* **TRY IT**: In the following material, identify every line holding the string "computer" and return it.

* **RECORDS SUPPLIED**:
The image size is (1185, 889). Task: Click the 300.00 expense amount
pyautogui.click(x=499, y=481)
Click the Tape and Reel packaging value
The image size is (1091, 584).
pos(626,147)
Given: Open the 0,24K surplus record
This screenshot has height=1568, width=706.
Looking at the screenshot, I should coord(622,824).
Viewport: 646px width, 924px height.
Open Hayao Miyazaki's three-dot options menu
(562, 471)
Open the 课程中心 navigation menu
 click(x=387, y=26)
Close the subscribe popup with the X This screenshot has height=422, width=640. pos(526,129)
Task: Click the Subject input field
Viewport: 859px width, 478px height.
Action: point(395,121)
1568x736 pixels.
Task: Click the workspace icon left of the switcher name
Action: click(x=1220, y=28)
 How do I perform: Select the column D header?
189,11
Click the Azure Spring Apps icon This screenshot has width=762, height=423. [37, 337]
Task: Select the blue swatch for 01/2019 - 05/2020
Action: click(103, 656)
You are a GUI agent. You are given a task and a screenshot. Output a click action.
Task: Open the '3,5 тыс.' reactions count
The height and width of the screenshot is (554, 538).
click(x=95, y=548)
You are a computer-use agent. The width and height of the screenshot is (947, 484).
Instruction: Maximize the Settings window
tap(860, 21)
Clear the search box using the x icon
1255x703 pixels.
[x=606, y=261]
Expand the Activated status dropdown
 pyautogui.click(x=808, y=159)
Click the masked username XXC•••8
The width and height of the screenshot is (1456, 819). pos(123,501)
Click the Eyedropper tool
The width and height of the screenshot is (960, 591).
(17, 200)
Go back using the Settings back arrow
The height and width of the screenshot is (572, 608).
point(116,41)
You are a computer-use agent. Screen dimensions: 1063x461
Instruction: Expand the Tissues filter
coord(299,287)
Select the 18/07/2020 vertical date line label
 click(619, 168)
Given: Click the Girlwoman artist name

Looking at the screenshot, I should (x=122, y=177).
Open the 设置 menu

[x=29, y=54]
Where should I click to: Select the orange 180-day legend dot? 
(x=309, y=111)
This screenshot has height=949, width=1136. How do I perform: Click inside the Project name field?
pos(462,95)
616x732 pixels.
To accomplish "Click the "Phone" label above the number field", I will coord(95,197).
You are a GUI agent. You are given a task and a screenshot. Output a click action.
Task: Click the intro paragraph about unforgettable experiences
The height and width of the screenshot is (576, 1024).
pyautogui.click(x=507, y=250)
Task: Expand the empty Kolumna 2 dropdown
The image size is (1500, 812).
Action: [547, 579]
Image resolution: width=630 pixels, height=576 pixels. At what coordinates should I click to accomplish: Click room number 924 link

* **TASK ANSWER**:
You are a computer-use agent. The width and height of the screenshot is (947, 484).
You are a computer-use agent. Screen dimensions: 1063x461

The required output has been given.